Dès le titre du dernier livre de Camille de Toledo, on observe une rupture et un nouvel élan. Dans Thésée, sa vie nouvelle s’annonce un espoir de clarté. La lecture de ce livre est une épreuve bouleversante et nécessaire, il faut se maintenir attacher à l’espoir du titre.
Le frère de l’auteur s’est suicidé en 2005, Camille de Toledo a fui vers l’est plutôt qu’affronter le deuil. Ce livre raconte comment il y fait face quelques années plus tard, contraint par un mal de dos persistant. C’est bien plus qu’un livre-témoignage : c’est un récit magistral où la littérature s’apparente à un rituel sacré.
Camille de Toledo ne parle pas de lui si ce n’est par la voix de Thésée. Il semble s’être glissé dans la peau de ce héros de la mythologie grecque. Le Thésée de Camille de Toledo rentre lui aussi dans un labyrinthe. Il essaye d’y comprendre le legs de ses ancêtres. Nous découvrons l’histoire des femmes et hommes de la famille Toledo qui sont autant de failles à combler.
Lorsqu’il s’adresse à ses parents à l’occasion de son enquête. Il les juge sévèrement. Il s’agit surtout de démontrer de la cruauté du XXe siècle. Cette époque nous a menés vers un désastre que l’on essaye de déguiser dans la modernité. Mais Thésée, sa vie nouvelle va bien au-delà d’un jugement péremptoire. Le narrateur se remet en question au gré des pages pour finalement sortir du labyrinthe.
En parler reste difficile, c’est une œuvre qui bouleverse et secoue. On ose à peine imaginer ce qu’elle doit représenter pour Camille de Toledo lui-même. La beauté fulgurante de son écriture est un fil que l’on suit pour sortir des méandres de son héritage.
Il n’y a pas de majuscules dans le texte, comme si l’auteur voulait tout aplanir, pour attaquer directement au cœur. Les passages versifiés laissent de l’espace vide à l’écho de la douleur. Les images que l’on y voit rend plus sensible encore la réalité des mots.
Ce livre est sans doute un objet intime, mais surtout une grande œuvre littéraire. Le rituel très occidental et dénué d’ésotérisme religieux qu’est sa littérature nous permet d’affronter nos propres fantômes. Nous y menons notre propre trajectoire dans un labyrinthe semblable à celui de Thésée.
On ne peut pas se mettre à la place de l’auteur et faire des propositions sur ce que représente l’achèvement d’un tel travail.

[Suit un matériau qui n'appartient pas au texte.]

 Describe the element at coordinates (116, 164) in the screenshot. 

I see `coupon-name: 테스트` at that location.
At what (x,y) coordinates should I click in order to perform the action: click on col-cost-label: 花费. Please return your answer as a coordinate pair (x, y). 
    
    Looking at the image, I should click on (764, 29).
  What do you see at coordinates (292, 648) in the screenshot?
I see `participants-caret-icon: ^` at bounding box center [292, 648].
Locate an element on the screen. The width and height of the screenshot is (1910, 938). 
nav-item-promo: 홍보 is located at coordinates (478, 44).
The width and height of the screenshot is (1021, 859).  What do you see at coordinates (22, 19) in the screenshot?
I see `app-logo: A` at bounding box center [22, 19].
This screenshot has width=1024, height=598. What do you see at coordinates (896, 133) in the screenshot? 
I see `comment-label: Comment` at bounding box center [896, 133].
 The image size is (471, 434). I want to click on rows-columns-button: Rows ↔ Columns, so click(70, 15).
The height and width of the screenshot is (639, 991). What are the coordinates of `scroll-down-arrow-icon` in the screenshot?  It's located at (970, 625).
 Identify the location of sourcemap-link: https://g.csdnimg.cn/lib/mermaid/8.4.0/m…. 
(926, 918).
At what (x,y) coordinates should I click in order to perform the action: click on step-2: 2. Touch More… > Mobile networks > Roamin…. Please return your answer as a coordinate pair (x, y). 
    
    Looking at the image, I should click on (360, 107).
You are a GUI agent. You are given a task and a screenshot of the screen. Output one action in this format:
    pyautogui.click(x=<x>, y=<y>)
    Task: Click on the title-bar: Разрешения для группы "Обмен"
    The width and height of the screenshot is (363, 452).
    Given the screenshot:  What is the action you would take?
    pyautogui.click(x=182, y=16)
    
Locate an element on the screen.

Mais être lectrices ou lecteurs de Thésée, sa vie nouvelle permet une catharsis. Quand la lecture du texte se termine, les souffrances personnelles y trouvent un apaisement et nous espérons à nouveau d’autres cérémonies littéraires de cette importance.
256p
Adrien
Merci pour votre belle critique que je découvre aujourd’hui. J’ai lu ce livre à sa sortie, après avoir entendu l’auteur en parler sur France culture avec les 3 autres pressentis pour le Goncourt, et jeté mon dévolu sur celui-ci. J’y suis rentrée doucement, avec étonnement d’abord, puis bien vite prise dans le labyrinthe de son écriture goûtée cependant avec lenteur…Envie de le relire!